上伊那農業農村支援センターと宮田村、JA上伊那で構成する宮田村農業農村支援センターは2月15日、宮田村役場で大豆生産振興検討会を開いた。村内の大豆生産者24人が出席し、実物を見ながら2023年度の作況を確認したほか、試験栽培の結果を共有。今後の大豆栽培に向けて意見を出し合った。
同村では大豆ナカセンナリを栽培し、JAを通して全量を村内にある株式会社マスダの食品部「宮田とうふ工房」に出荷。豆腐や豆腐ドーナツなどの加工品として販売し、6次産業化で地産地消に取り組んでいる。
JA管内では水田転作として大豆を栽培する生産者が多い一方、水田転換畑は水はけが悪く湿害による収穫量や品質の低下につながりやすい。23年度、宮田村農業農村支援センターではその課題を解決しようと排水対策の検証を行った。

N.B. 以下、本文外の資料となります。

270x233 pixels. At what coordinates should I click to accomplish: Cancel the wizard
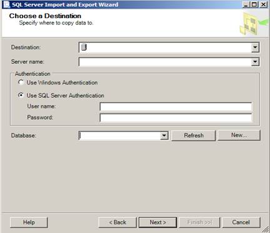click(x=241, y=222)
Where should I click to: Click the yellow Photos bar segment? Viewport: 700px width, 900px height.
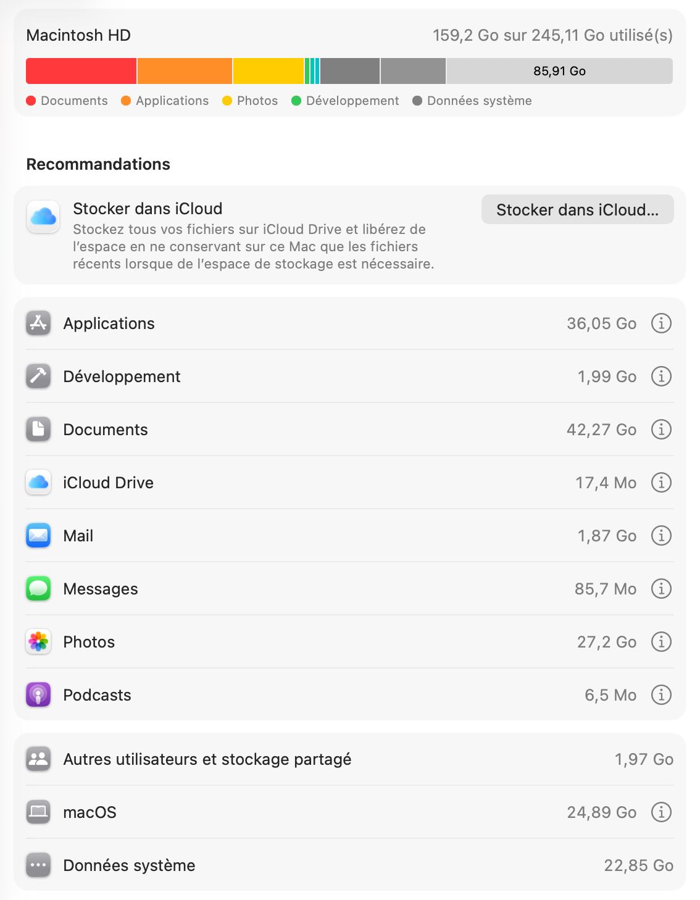click(x=269, y=71)
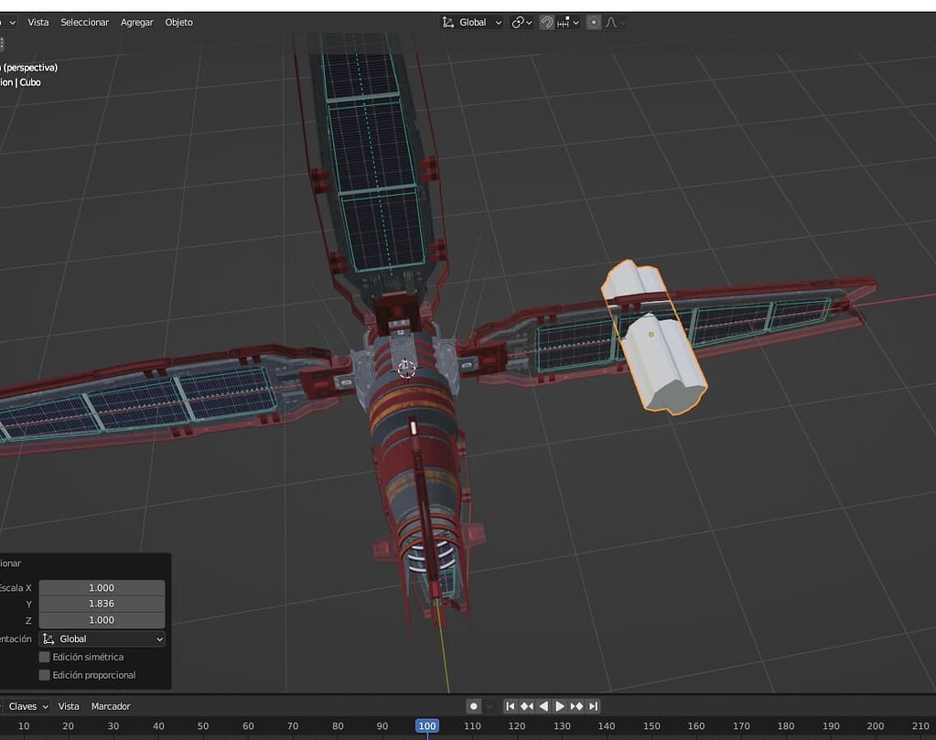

検討会では、播種時に溝堀機で暗きょを設置して栽培した試験栽培の結果を報告。試験区では対策を取らなかった圃場よりも大豆のさやが高い位置にできたことで、コンバインによる収穫時の汚粒防止につながるとした。また、生育期から開花期は湿害を回避し順調に生育したものの、試験区の大豆100粒あたりの重量は対策を取らなかった圃場よりも軽く、さらに屑粒が2倍近く発生。登熟期の高温干ばつによりさやが育ちきらなかったと考察し、対策として掘った溝から潅水することで干ばつを回避し、屑粒を減少させることで大幅に収穫量が増える見込みがあることを説明した。
そのほかにも、南箕輪村にある信州大学農学部の学生が、ドローンを用いた雑草検出などについて研究した成果を発表した。
宮田とうふ工房の担当者は「ナカセンナリは地域性が高く甘みのある大豆。品質の良いものは時間が経っても香りや風味が良く、おいしい豆腐づくりにつながる」と品質の良い大豆の生産を期待した。
宮田村農業農村支援センターの事務局職員は「宮田村では地元の豆腐や食材を学校給食に使うなど、食農にも力を入れている。生産者の皆さんにはこれからも誇りをもって栽培してもらいたい」と呼びかけた。